Texto:
◇ ◇ ◇

☼ No quarto 1106, com José Alencar ☼

O ex-vice-presidente recebe ÉPOCA para uma entrevista exclusiva no hospital. E diz que pensou em desistir do tratamento.
CRISTIANE SEGATTO


CONECTADO
Alencar lê no iPad um e-mail de uma pessoa que diz ter a cura para sua doença: "uma poção de graviola"
CRISTIANE SEGATTO Repórter especial, faz parte da equipe de ÉPOCA desde o lançamento da revista, em 1998. Escreve sobre medicina há 15 anos e ganhou mais de 10 prêmios nacionais de jornalismo. Para falar com ela, o e-mail de contato é cristianes@edglobo.com.br
Nas últimas semanas, a saúde do ex-vice-presidente José Alencar passou por altos e baixos. Ele sofreu sucessivos sangramentos digestivos, enfrentou arriscadas cirurgias, entrou e saiu da UTI várias vezes.

Nesta quinta-feira (13), ele estava num de seus bons momentos. Foi quando me recebeu para uma entrevista exclusiva no quarto 1106 do Hospital Sírio-Libanês. Apesar da hemodiálise e da transfusão de sangue realizadas no dia anterior, ele estava relativamente bem-disposto. Aparentava cansaço, mas conversou generosamente. Foram duas conversas - antes e depois do almoço.

Alencar comeu arroz, cará e frango a passarinho, trazidos de casa por Dona Mariza. Nossa primeira conversa durou 15 minutos. A segunda, mais 25. Quando entrei no quarto pela primeira vez, ele pediu desculpas por não conseguir se levantar da cadeira para me cumprimentar. Nos momentos em que não tem visitas para receber, Alencar procura se manter bem informado. Lê as notícias no IPad do secretário particular Adriano Silva. Nas fotos desta página, Alencar aparece lendo um dos muitos emails que pessoas do Brasil todo encaminham à família.

Desta vez, alguém dizia ter a cura do sarcoma contra o qual Alencar luta, com todas as armas, desde 2006. A mágica sugerida era uma tal poção de graviola. Alencar correu os olhos pela mensagem, mas não se impressionou. Em tantos anos de batalha pública contra o câncer, acostumou-se a ler de tudo.

ÉPOCA – Hoje o sr. parece estar melhor do que ontem. Em algum momento, sentiu que estava próximo do fim?

◇ ◇ ◇

Dados fornecidos:
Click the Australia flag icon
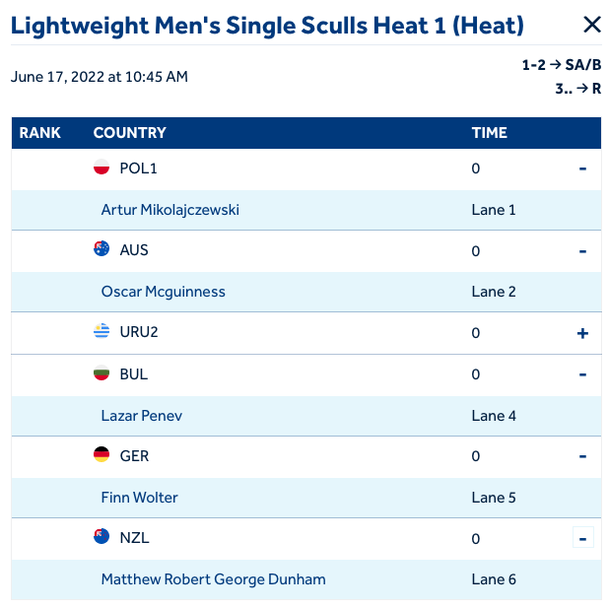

◇ ◇ ◇

O que fazer:
1/ Segundo a reportagem, em que quarto do hospital José Alencar deu a entrevista?
2/ Repita um trecho da reportagem, começando nas palavras "Desta vez, alguém" e parando depois de "próximo do fim?".
As linhas não são necessárias para estas tarefas.

Respostas:
1/ No quarto 1106 do Hospital Sírio-Libanês.

2/
Desta vez, alguém dizia ter a cura do sarcoma contra o qual Alencar luta, com todas as armas, desde 2006. A mágica sugerida era uma tal poção de graviola. Alencar correu os olhos pela mensagem, mas não se impressionou. Em tantos anos de batalha pública contra o câncer, acostumou-se a ler de tudo.

ÉPOCA – Hoje o sr. parece estar melhor do que ontem. Em algum momento, sentiu que estava próximo do fim?